592. Ces paiements ont été identifiés en appliquant les principes exposés ci-dessous, et visent à doter les juridictions d’un outil pour faire face aux dispositifs ayant pour but de transférer des bénéfices vers des structures à faible fiscalité au sein du groupe. Ces structures fiscales ont été identifiées au préalable par leurs administrations fiscales. Chacune de ces catégories de paiement est décrite plus en détail ci-après.

593. Aucune de ces catégories ne s’applique aux paiements qui font partie du revenu d'un établissement stable dans l'État de la source ou qui sont effectués en contrepartie de l’utilisation d'un actif qui fait partie des actifs d’un établissement stable dans l'État de la source. En effet, l'État de la source détient un droit d'imposition antérieur sur les bénéfices de l'établissement stable en vertu de l’article 7. Cette règle serait codifiée dans le texte de la RAI.

594. Un paiement qui n'appartient pas aux catégories (a) à (e) énumérées ci-dessus ne serait pas couvert par la RAI. En outre, la RAI ne s'appliquera pas aux paiements relevant de ces catégories si le paiement génère un faible rendement (voir la section consacrée à l’exclusion des paiements à faible rendement).

595. Définir la liste des paiements couverts en se référant aux composantes qui génèrent de la valeur et établir une exclusion fondée sur le rendement généré pour le bénéficiaire permet de garantir que la RAI cible les paiements pertinents qui posent le plus de risques de BEPS et offre un certain nombre d'avantages :

  • l'approche est relativement simple ;

  • l’inclusion des paiements dont la valeur a pour origine un actif important est cohérente avec l’inclusion des redevances dans le champ d’application des paiements couverts ;

  • l’inclusion des paiements dont la valeur a pour origine un risque important est cohérente avec le fait que l’acceptation d’un risque accru serait compensée par une augmentation du rendement escompté, sachant que le rendement effectif augmentera ou n’augmentera pas suivant le degré de matérialisation effective des risques ;

  • le fait d’exclure les paiements à faible rendement dont la rémunération, exprimée sur la base des coûts majorés, ne dépasse pas une certain marge limite le risque d’imposition excessive par rapport aux bénéfices économiques dès lors que la règle fonctionne comme une retenue à la source sur le montant brut du paiement effectué ;

  • l’exclusion des paiements à faible rendement est conforme à l’approche simplifiée décrite au chapitre 7 des Principes de l’OCDE applicables en matière de prix de transfert proposée pour les services à faible valeur ajoutée ;

  • l’exclusion des services à faible rendement pourrait laisser la possibilité aux contribuables et aux administrations fiscales d’apporter la preuve a posteriori que le paiement a ou n’a pas généré un faible rendement sur les coûts, ce qui est susceptible de faciliter l’administration de la règle.
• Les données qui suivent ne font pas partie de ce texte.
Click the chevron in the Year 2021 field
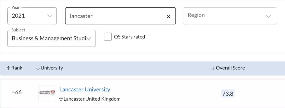 [x=50, y=16]
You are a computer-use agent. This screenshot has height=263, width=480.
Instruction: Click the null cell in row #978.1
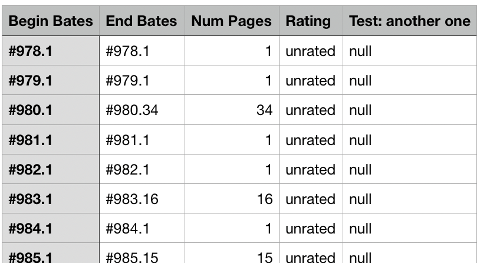[x=410, y=51]
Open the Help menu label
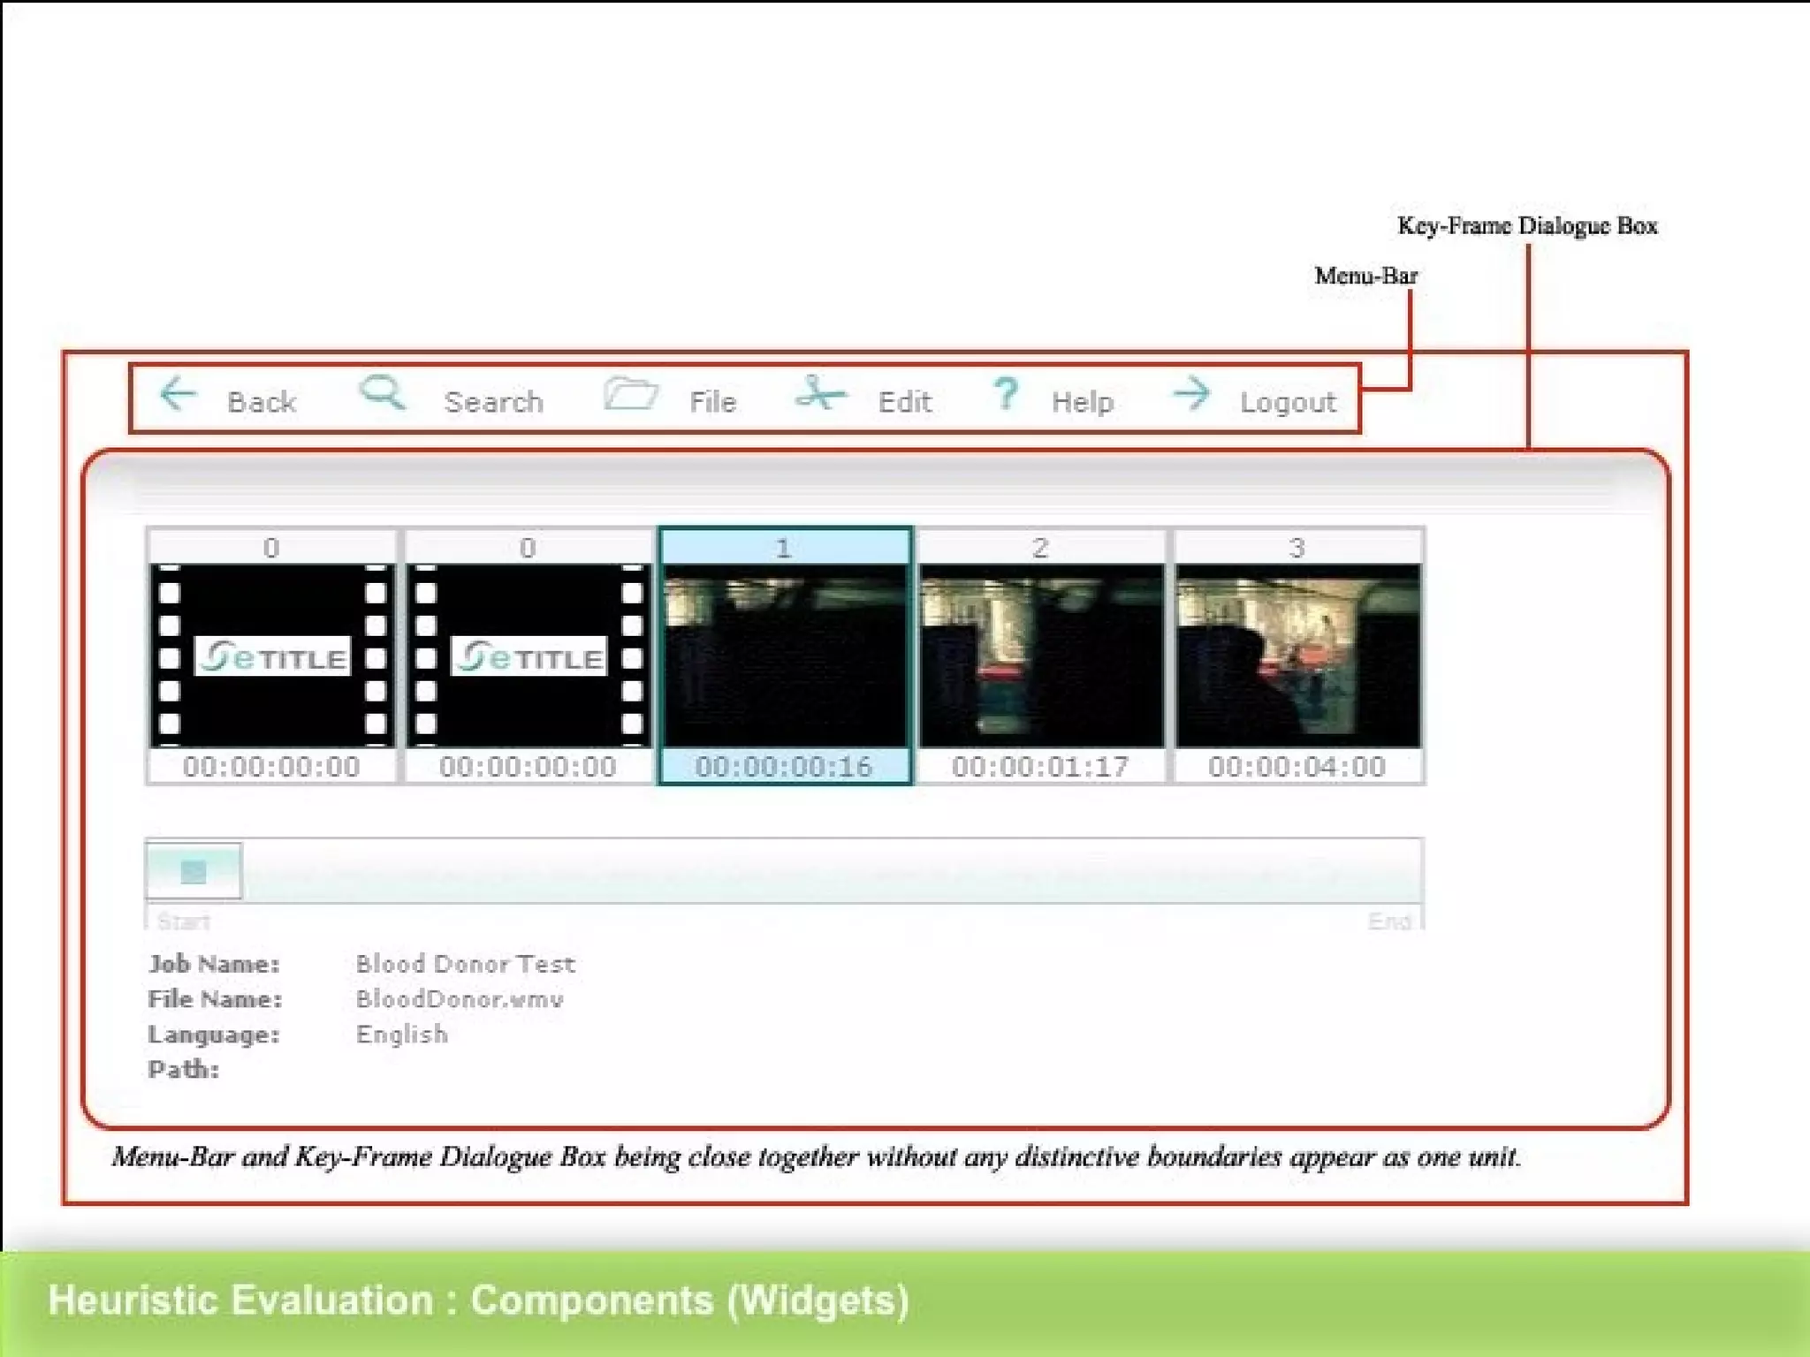 [x=1082, y=402]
596. Les travaux qui seront engagés pour élaborer les règles détaillées porteront sur la définition et la délimitation de chacune des catégories de paiement figurant dans la liste. Il s'agira notamment de déterminer dans quelle mesure les honoraires de gestion et les paiements en contrepartie de services techniques intellectuels sont couverts.

597. En vertu d’un accord de franchise, un membre d’un groupe d’EMN peut accepter de fournir une combinaison de services et d’actifs incorporels à une entreprise associée en contrepartie d’une redevance unique (une « redevance de franchise »)6. Le franchiseur peut avoir développé des actifs incorporels (marque de commerce, savoir-faire par exemple) qu’il concède au franchisé, avec des services supplémentaires, en contrepartie d'une redevance, telle qu’un pourcentage des recettes du franchisé.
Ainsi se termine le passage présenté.